Trivial torch classes like most `nn.Module` subclasses become
`TorchObject`s. The `torch_readers` dict contains the mapping from class
names to reading functions.
* functions: loaded into the `LuaFunction` `namedtuple`,
which simply wraps the raw serialized data, i.e. upvalues and code.
These are mostly useless, but exist so you can deserialize anything.
* tds.Hash, tds.Vec

(*) Since Lua allows you to index a table with a table but Python does not, we
replace dicts with a subclass that is hashable, and change its
equality comparison behaviour to compare by reference.
See `hashable_uniq_dict`.

### Test files demonstrating various features:
```python
In [1]: import torchfile

In [2]: torchfile.load('testfiles_x86_64/list_table.t7')
Out[2]: ['hello', 'world', 'third item', 123]

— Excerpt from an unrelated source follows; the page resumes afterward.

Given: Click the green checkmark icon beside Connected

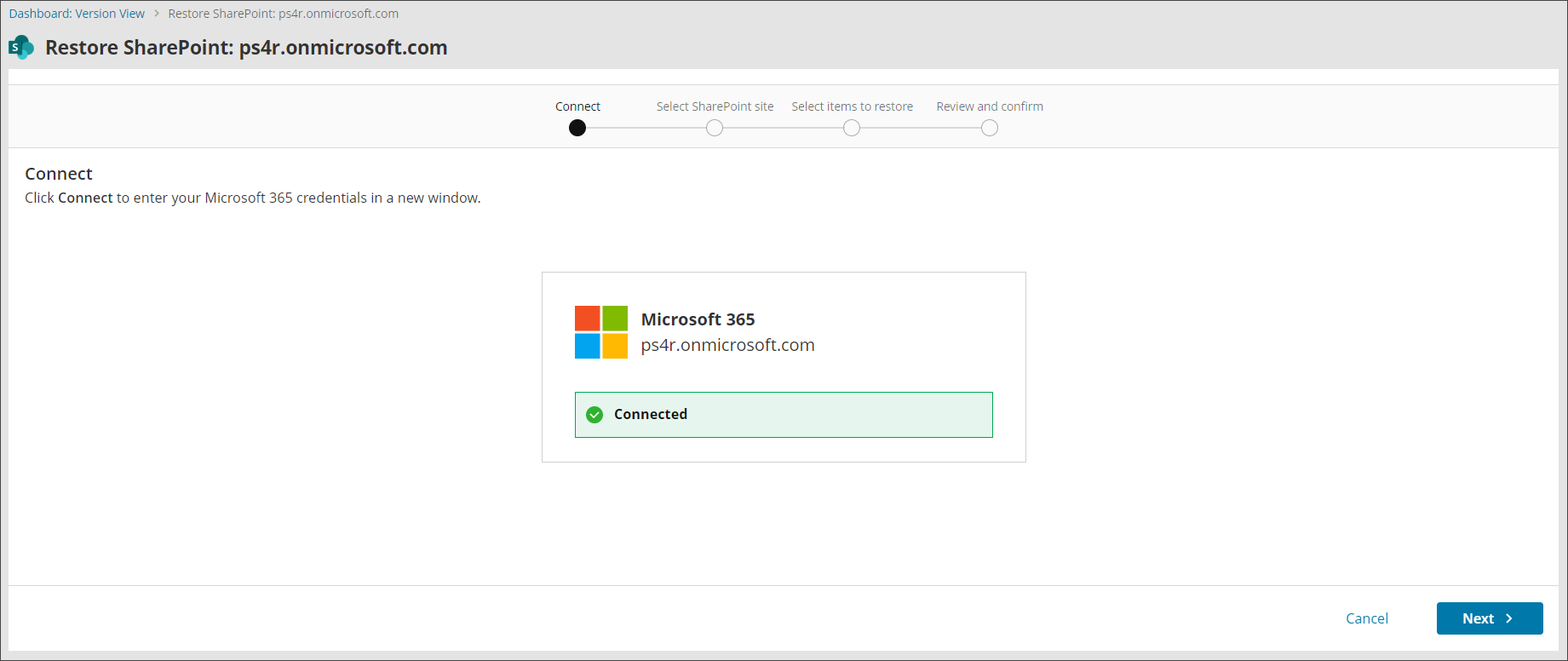Looking at the screenshot, I should (x=595, y=415).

In [3]: torchfile.load('testfiles_x86_64/doubletensor.t7')
Out[3]:
array([[ 1. , 2. , 3. ],
[ 4. , 5. , 6.9]])

# ...also other files demonstrating various types.
```

The example `t7` files will work on any modern Intel or AMD 64-bit CPU, but the
code will use the native byte ordering etc. Currently, the implementation
assumes the system-dependent binary Torch format, but minor refactoring can
give support for the ascii format as well.